Extracted data entries

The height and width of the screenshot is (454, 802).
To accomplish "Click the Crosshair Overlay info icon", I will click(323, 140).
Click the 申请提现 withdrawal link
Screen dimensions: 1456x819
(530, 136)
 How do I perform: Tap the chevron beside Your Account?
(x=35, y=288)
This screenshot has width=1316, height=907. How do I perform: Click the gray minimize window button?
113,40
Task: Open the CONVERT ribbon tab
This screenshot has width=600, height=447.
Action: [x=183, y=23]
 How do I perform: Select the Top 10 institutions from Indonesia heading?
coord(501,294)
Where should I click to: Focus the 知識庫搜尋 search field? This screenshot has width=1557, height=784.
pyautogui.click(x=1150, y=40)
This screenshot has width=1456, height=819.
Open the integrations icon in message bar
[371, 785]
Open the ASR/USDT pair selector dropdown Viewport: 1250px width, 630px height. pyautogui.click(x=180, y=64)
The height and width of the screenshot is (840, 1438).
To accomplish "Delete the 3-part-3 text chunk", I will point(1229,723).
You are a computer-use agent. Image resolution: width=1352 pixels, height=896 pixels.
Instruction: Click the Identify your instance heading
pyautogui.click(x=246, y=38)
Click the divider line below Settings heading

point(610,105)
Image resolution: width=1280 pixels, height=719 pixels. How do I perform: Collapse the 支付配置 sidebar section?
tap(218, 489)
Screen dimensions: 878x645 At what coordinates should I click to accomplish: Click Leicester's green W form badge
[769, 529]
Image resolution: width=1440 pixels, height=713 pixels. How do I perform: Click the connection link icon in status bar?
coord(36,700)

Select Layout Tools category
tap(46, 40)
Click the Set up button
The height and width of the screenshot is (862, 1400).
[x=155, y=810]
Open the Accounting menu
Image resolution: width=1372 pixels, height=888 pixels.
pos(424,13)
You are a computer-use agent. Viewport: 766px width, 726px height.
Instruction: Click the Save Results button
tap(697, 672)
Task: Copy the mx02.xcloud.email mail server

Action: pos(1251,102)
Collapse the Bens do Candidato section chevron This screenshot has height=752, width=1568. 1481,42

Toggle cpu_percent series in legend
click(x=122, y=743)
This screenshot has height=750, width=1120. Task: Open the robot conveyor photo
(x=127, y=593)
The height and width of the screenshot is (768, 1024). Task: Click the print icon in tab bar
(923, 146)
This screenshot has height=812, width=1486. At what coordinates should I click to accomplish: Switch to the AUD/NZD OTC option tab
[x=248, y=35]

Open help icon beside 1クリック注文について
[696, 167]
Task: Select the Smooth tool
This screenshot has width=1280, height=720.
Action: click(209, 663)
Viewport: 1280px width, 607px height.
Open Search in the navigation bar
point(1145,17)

§ **Short task**
Rewrite all the records above, swapping "minimize" for "maximize" and leaving everything else unchanged.

§ **Task output**
The height and width of the screenshot is (454, 802).
To accomplish "Click the Crosshair Overlay info icon", I will click(323, 140).
Click the 申请提现 withdrawal link
Screen dimensions: 1456x819
(530, 136)
 How do I perform: Tap the chevron beside Your Account?
(x=35, y=288)
This screenshot has width=1316, height=907. How do I perform: Click the gray maximize window button?
113,40
Task: Open the CONVERT ribbon tab
This screenshot has width=600, height=447.
Action: [x=183, y=23]
 How do I perform: Select the Top 10 institutions from Indonesia heading?
coord(501,294)
Where should I click to: Focus the 知識庫搜尋 search field? This screenshot has width=1557, height=784.
pyautogui.click(x=1150, y=40)
This screenshot has width=1456, height=819.
Open the integrations icon in message bar
[371, 785]
Open the ASR/USDT pair selector dropdown Viewport: 1250px width, 630px height. pyautogui.click(x=180, y=64)
The height and width of the screenshot is (840, 1438).
To accomplish "Delete the 3-part-3 text chunk", I will point(1229,723).
You are a computer-use agent. Image resolution: width=1352 pixels, height=896 pixels.
Instruction: Click the Identify your instance heading
pyautogui.click(x=246, y=38)
Click the divider line below Settings heading

point(610,105)
Image resolution: width=1280 pixels, height=719 pixels. How do I perform: Collapse the 支付配置 sidebar section?
tap(218, 489)
Screen dimensions: 878x645 At what coordinates should I click to accomplish: Click Leicester's green W form badge
[769, 529]
Image resolution: width=1440 pixels, height=713 pixels. How do I perform: Click the connection link icon in status bar?
coord(36,700)

Select Layout Tools category
tap(46, 40)
Click the Set up button
The height and width of the screenshot is (862, 1400).
[x=155, y=810]
Open the Accounting menu
Image resolution: width=1372 pixels, height=888 pixels.
pos(424,13)
You are a computer-use agent. Viewport: 766px width, 726px height.
Instruction: Click the Save Results button
tap(697, 672)
Task: Copy the mx02.xcloud.email mail server

Action: pos(1251,102)
Collapse the Bens do Candidato section chevron This screenshot has height=752, width=1568. 1481,42

Toggle cpu_percent series in legend
click(x=122, y=743)
This screenshot has height=750, width=1120. Task: Open the robot conveyor photo
(x=127, y=593)
The height and width of the screenshot is (768, 1024). Task: Click the print icon in tab bar
(923, 146)
This screenshot has height=812, width=1486. At what coordinates should I click to accomplish: Switch to the AUD/NZD OTC option tab
[x=248, y=35]

Open help icon beside 1クリック注文について
[696, 167]
Task: Select the Smooth tool
This screenshot has width=1280, height=720.
Action: click(209, 663)
Viewport: 1280px width, 607px height.
Open Search in the navigation bar
point(1145,17)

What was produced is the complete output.